» **EXCERPT**:

“Time’s Arrow” (A Quarry Farm Testimonial)

EDITOR’S NOTE: We occasionally feature testimonials from recent Quarry Farm Fellows and Residents, which combine conversational illustrations of their research and writing process with personal reflections on their experiences as Twain scholars, teachers, and fellows. Applications for Quarry Farm Fellowships are due each Winter. Find more information HERE.

Edward Guimont is Assistant Professor of World History at Bristol Community College in Fall River, Massachusetts. He received his PhD in history from the University of Connecticut (where he lived around the corner from Mark Twain’s Hartford house) and is co-author of the book When the Stars Are Right: H. P. Lovecraft and Astronomy (Hippocampus Press, 2023). His second book, The Power of the Flat Earth Idea: History from the Marginalised, is currently being written under contract with Palgrave Macmillan for publication through the Palgrave Studies in the History of Science and Technology series. His interest is on the political ramifications of fringe science and pseudohistory, including cryptozoology, settler colonial invented histories, and the role of speculative fiction in the development of worldviews.

» **SET OF TASKS**:
**1.** Translate into Spanish the following sentence from the Quarry Farm testimonial: "Applications for Quarry Farm Fellowships are due each Winter."
**2.** Reproduce word for word the portion of the Quarry Farm testimonial between "EDITOR’S NOTE: We" and "Find more information HERE.", inclusive.

» **PROVIDED DATA**:
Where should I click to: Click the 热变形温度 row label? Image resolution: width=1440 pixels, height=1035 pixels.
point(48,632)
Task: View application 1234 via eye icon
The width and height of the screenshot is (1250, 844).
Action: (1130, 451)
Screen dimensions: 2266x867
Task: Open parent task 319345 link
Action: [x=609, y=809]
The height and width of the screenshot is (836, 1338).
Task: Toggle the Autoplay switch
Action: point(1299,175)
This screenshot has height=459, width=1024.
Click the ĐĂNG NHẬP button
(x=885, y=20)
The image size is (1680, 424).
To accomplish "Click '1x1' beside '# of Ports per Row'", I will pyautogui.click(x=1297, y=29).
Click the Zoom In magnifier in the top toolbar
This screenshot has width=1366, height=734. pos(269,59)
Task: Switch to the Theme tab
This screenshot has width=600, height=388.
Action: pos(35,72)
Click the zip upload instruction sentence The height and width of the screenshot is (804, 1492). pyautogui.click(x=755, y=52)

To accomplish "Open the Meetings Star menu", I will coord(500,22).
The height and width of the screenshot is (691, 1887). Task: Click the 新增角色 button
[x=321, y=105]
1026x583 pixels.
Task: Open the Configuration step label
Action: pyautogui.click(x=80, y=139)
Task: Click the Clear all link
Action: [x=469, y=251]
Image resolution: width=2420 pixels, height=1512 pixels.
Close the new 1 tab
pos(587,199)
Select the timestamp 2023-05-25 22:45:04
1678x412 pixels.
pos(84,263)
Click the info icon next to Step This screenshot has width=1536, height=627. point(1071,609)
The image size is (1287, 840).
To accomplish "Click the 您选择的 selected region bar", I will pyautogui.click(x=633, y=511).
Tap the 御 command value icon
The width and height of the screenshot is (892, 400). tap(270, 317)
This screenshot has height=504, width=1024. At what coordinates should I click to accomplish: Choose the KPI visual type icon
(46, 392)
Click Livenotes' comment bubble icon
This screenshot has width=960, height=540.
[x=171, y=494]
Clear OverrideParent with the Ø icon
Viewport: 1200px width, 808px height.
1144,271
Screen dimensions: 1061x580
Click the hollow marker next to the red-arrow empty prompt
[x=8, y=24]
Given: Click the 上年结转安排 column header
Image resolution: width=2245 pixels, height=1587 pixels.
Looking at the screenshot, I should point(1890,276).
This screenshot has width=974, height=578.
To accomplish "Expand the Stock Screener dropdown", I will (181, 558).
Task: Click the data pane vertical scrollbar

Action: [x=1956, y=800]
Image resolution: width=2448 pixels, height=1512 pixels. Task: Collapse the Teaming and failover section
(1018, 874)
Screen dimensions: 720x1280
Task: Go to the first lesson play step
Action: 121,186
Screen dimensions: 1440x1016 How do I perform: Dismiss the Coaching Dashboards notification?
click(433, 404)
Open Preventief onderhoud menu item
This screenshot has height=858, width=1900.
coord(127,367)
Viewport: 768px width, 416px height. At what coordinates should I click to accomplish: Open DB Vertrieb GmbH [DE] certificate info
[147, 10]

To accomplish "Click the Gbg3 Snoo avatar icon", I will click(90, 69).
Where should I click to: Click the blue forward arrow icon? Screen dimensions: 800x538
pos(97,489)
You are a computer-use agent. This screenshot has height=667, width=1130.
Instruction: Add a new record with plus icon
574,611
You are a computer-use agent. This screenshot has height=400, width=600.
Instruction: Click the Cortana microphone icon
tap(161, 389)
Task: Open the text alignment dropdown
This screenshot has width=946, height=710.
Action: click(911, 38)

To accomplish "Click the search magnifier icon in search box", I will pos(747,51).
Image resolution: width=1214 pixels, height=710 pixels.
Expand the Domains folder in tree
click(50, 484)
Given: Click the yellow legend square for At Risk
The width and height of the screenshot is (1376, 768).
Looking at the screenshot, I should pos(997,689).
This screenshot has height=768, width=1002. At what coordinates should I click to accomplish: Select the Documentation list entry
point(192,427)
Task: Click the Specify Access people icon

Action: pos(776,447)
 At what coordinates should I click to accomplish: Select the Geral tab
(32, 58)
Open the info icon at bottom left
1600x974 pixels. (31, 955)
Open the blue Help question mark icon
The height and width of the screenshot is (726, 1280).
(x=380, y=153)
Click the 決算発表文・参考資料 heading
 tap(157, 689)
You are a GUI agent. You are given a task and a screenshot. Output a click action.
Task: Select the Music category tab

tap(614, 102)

» **EXERCISE RESULTS**:
**1.** Las solicitudes para las Quarry Farm Fellowships deben presentarse cada invierno.

**2.**
EDITOR’S NOTE: We occasionally feature testimonials from recent Quarry Farm Fellows and Residents, which combine conversational illustrations of their research and writing process with personal reflections on their experiences as Twain scholars, teachers, and fellows. Applications for Quarry Farm Fellowships are due each Winter. Find more information HERE.